I last wrote about HLE in 2017 in response to John Cridland’s review of the State Pension Age. My view at that time, when healthy life expectancy was plateauing rather than falling like a stone, was that it was time to consider a universal basic income model. Then only the poorest decile was going to be condemned to 18 years of working in poor health until they could claim a state pension. Now the overall averages in some local authorities have moved down to join them, this consideration appears rather more urgent.

In 2014, I was concerned about what happens if the healthy life expectancy doesn’t increase in line with the planned increases to the State Pension Age and, towed along 10 years behind it, Normal Minimum Pension Age (NMPA). Well here we are: 26 of the little local authority blobs are at or below the current NMPA of 55. This nearly doubles to 49 local authorities (assuming the fall in HLE doesn’t continue, which feels like a heroic assumption at the moment) when the NMPA is due to rise to 57 in April 2028.

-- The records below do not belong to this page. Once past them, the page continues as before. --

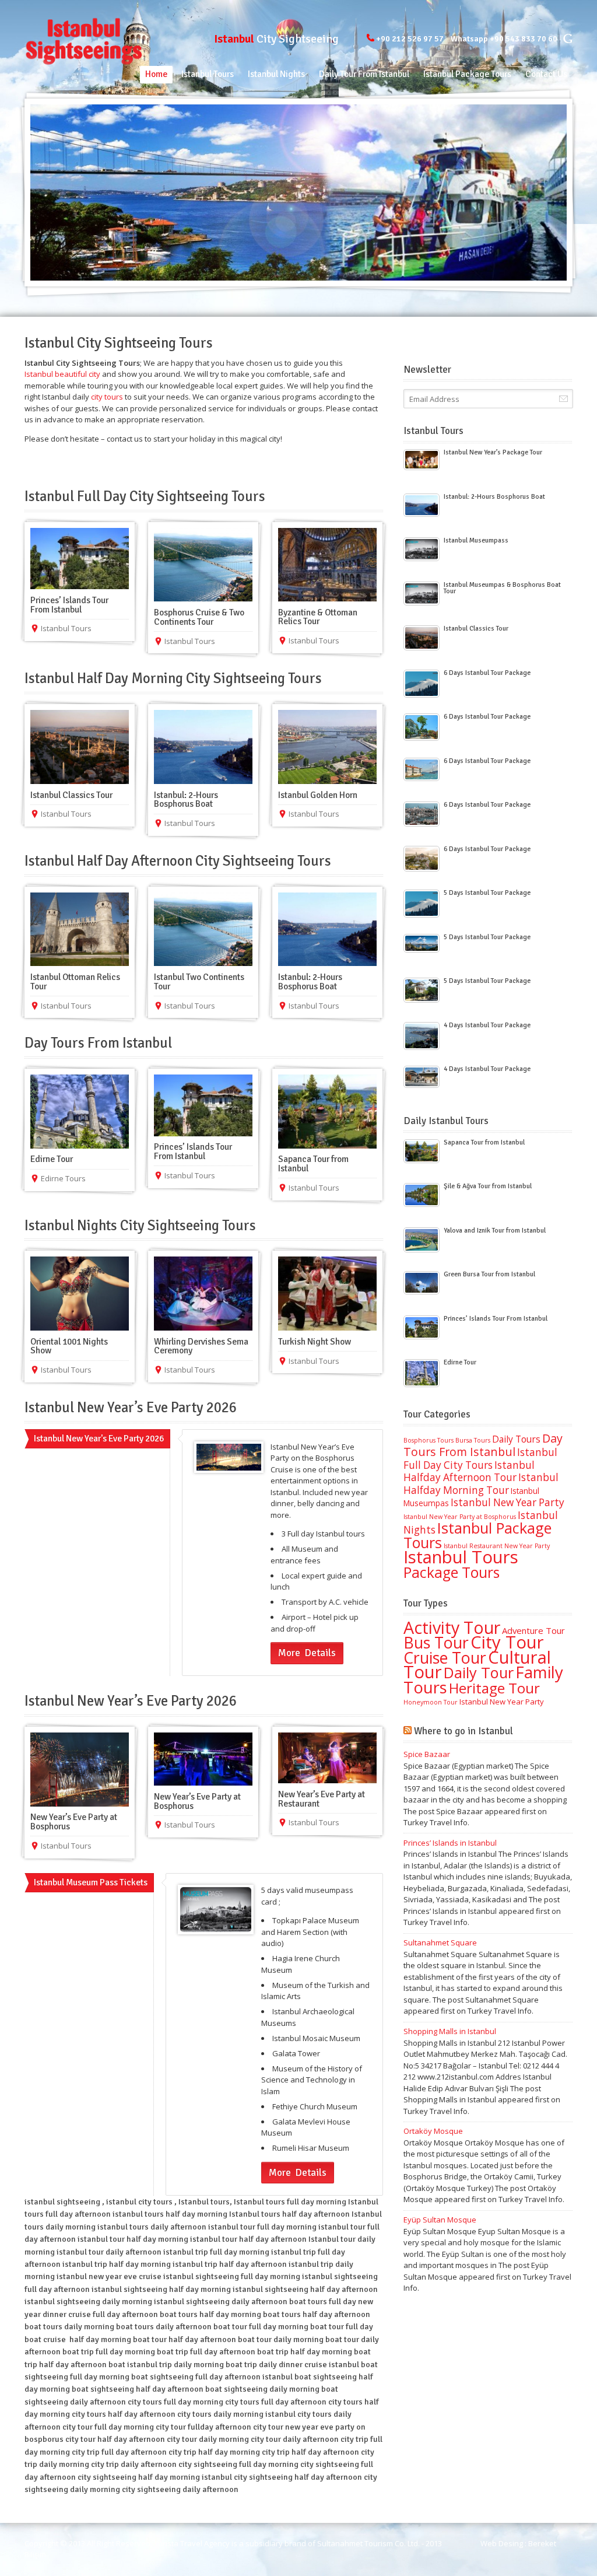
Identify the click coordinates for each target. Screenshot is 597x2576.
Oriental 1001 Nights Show (69, 1346)
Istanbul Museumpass (476, 540)
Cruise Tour (444, 1657)
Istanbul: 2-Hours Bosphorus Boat (186, 799)
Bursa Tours (472, 1440)
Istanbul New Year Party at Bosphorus (459, 1517)
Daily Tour (479, 1672)
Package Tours (451, 1572)
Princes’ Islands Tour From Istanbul (69, 604)
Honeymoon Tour (430, 1702)
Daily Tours (516, 1439)
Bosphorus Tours (428, 1440)
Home (156, 74)
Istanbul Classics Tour (71, 795)
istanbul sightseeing (62, 2202)
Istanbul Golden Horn (317, 795)
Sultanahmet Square (440, 1942)
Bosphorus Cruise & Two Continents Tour (199, 617)
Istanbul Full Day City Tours (480, 1459)
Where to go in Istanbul (463, 1731)
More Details (307, 1653)
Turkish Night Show (314, 1342)
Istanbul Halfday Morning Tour (481, 1484)
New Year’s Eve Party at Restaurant (321, 1799)
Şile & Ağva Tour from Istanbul (488, 1186)
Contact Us (546, 74)
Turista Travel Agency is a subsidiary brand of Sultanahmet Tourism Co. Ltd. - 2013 (299, 2543)
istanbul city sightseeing (247, 2477)
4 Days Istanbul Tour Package (487, 1025)
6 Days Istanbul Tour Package (487, 672)
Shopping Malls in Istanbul (449, 2031)
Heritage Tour (494, 1688)
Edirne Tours (63, 1178)
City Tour (507, 1642)
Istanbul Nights (276, 74)
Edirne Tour (51, 1159)
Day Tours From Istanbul (483, 1445)
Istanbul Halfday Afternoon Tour (469, 1471)
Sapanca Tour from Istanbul (313, 1163)
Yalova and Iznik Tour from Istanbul (495, 1230)
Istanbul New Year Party (507, 1502)
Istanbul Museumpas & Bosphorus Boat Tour (502, 588)
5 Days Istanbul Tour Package (487, 892)
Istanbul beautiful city (63, 374)
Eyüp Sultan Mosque (439, 2219)
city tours (107, 396)
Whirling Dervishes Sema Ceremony (201, 1346)
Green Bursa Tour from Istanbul (489, 1274)
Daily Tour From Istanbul (364, 74)
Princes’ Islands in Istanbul (450, 1843)
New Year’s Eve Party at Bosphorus (73, 1821)
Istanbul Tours (207, 74)
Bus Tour (436, 1642)
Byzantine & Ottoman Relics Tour (317, 617)
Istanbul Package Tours (467, 74)
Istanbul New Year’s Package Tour (493, 452)
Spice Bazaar (426, 1754)
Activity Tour (451, 1627)
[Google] (568, 38)
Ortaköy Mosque (433, 2131)
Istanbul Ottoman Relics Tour (75, 981)
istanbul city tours (139, 2202)
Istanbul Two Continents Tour (199, 981)
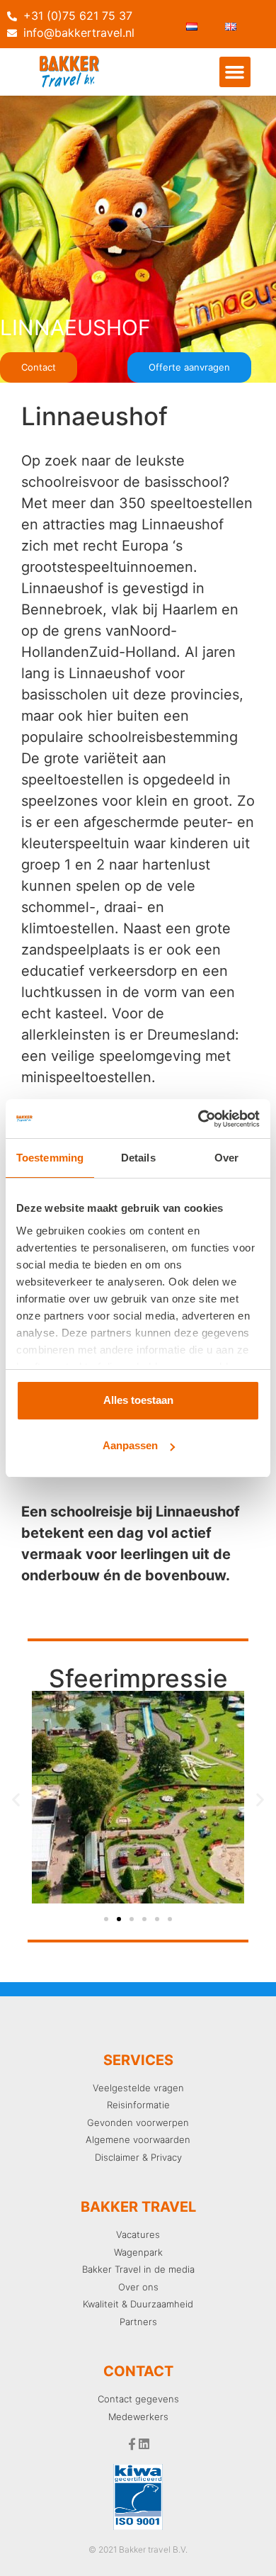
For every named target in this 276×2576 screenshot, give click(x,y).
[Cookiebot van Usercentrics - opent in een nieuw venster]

As the Health Foundation report says:

While healthy life expectancy has declined, life expectancy has remained broadly stable for the UK overall, indicating that the deterioration is not primarily driven by changes in mortality. However, in more deprived areas, life expectancy remains below pre-pandemic levels, suggesting mortality plays a greater role in reducing healthy life expectancy in these areas. Worsening self-reported health remains a key factor throughout the UK, highlighted by a falling proportion of life spent in good health and by wider evidence of declining health among the working-age population.

Other countries have not experienced this, illustrated by the UK sliding down the international comparison tables:

Source: https://www.who.int/data/gho/data/indicators/indicator-details/GHO/gho-ghe-hale-healthy-life-expectancy-at-birth

In the complete table the UK is sandwiched between Puerto Rico and China, with (from World Bank data) GDP per capita respectively of $39,344 and $13,303, compared to the UK’s GDP per capita of $53,246 (all from 2024).

Andrew Mooney, The Health Foundation’s principal data analyst, said: “The UK has the highest levels of obesity in western Europe and there has been a surge in mental ill health, especially among young people.”

Perhaps, instead of obsessing over GDP growth, we should be focusing on what countries like Iceland, Norway, Australia and New Zealand have been doing in recent years to tackle population health. I think it would make us all feel better.